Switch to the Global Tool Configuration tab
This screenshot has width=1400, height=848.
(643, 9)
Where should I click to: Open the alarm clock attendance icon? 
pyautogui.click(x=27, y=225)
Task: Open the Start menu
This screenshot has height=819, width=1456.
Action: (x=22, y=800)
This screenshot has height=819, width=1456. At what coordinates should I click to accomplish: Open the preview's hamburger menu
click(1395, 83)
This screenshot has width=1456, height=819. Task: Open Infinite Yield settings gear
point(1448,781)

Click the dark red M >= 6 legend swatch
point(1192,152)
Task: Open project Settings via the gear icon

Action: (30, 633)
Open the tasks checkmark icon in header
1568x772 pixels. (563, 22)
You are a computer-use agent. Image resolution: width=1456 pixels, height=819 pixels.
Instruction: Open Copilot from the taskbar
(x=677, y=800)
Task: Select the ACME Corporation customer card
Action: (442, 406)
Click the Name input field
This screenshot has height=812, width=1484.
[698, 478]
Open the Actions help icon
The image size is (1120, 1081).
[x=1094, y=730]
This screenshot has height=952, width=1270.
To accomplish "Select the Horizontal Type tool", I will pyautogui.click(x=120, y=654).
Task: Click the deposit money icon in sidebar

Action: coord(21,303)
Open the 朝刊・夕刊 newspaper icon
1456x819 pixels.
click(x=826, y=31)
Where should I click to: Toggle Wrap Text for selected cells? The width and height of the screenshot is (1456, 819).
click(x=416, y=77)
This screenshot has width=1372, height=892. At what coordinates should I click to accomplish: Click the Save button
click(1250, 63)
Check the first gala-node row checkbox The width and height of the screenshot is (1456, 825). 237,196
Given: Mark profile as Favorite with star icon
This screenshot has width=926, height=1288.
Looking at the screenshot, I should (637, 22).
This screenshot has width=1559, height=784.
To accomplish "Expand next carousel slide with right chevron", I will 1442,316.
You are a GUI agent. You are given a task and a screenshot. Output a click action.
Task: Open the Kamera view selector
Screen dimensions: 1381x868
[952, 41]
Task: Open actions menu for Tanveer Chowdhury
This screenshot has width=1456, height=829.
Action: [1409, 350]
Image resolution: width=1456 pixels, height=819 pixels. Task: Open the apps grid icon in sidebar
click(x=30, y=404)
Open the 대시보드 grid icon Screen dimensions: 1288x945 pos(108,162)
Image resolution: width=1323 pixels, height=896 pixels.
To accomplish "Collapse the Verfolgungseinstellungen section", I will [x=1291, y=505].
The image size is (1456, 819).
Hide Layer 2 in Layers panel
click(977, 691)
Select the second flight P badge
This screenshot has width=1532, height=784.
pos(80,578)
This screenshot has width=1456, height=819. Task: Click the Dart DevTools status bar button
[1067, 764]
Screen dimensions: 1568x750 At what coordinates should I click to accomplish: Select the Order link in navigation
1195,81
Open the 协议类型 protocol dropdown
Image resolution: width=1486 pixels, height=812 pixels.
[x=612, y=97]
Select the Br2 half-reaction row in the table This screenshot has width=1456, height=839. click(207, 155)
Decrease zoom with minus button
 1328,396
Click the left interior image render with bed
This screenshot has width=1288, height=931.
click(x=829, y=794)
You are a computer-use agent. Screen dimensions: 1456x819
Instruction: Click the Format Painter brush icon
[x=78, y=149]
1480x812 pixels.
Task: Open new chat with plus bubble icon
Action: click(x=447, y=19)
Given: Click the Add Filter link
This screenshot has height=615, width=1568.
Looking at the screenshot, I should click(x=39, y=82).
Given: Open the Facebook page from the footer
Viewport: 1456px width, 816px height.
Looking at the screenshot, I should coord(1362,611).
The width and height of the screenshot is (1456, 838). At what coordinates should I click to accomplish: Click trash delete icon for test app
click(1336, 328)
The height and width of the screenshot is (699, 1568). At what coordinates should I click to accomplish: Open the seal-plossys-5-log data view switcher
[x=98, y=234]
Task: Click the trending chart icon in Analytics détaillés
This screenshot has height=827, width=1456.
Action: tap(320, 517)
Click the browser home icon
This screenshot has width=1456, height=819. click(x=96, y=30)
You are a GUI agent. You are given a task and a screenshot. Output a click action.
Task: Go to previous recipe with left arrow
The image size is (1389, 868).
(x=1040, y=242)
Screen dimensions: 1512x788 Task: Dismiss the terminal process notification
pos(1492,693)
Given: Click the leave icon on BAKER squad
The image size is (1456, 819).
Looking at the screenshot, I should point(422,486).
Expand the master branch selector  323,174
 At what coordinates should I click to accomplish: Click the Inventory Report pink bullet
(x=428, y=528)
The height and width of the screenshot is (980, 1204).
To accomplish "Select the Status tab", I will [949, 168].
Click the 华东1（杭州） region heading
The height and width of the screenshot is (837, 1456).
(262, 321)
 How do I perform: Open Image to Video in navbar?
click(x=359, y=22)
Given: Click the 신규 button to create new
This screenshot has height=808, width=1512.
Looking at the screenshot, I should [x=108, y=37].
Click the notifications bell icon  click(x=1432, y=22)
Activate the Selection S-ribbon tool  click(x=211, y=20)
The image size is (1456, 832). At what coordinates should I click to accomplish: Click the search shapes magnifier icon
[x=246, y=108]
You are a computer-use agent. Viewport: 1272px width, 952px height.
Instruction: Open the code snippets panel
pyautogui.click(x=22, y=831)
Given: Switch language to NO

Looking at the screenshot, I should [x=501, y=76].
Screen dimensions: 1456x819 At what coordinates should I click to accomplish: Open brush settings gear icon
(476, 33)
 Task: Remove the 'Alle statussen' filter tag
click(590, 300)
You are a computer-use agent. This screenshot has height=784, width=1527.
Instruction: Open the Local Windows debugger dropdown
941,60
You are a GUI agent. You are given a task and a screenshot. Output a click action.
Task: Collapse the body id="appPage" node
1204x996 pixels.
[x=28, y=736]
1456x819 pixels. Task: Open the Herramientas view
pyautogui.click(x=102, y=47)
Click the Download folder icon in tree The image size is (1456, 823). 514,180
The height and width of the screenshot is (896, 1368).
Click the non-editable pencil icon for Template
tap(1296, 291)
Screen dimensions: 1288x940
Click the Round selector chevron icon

==================================================

• [Prompt]:
From the entries above, write out only the lines starting at the line that holds "Image resolution: width=1323" and ending at the line that holds "You are a computer-use agent. Screen", keeping both and matching them exactly.

• [Answer for this exercise]:
Image resolution: width=1323 pixels, height=896 pixels.
To accomplish "Collapse the Verfolgungseinstellungen section", I will [x=1291, y=505].
The image size is (1456, 819).
Hide Layer 2 in Layers panel
click(977, 691)
Select the second flight P badge
This screenshot has width=1532, height=784.
pos(80,578)
This screenshot has width=1456, height=819. Task: Click the Dart DevTools status bar button
[1067, 764]
Screen dimensions: 1568x750 At what coordinates should I click to accomplish: Select the Order link in navigation
1195,81
Open the 协议类型 protocol dropdown
Image resolution: width=1486 pixels, height=812 pixels.
[x=612, y=97]
Select the Br2 half-reaction row in the table This screenshot has width=1456, height=839. click(207, 155)
Decrease zoom with minus button
 1328,396
Click the left interior image render with bed
This screenshot has width=1288, height=931.
click(x=829, y=794)
You are a computer-use agent. Screen dimensions: 1456x819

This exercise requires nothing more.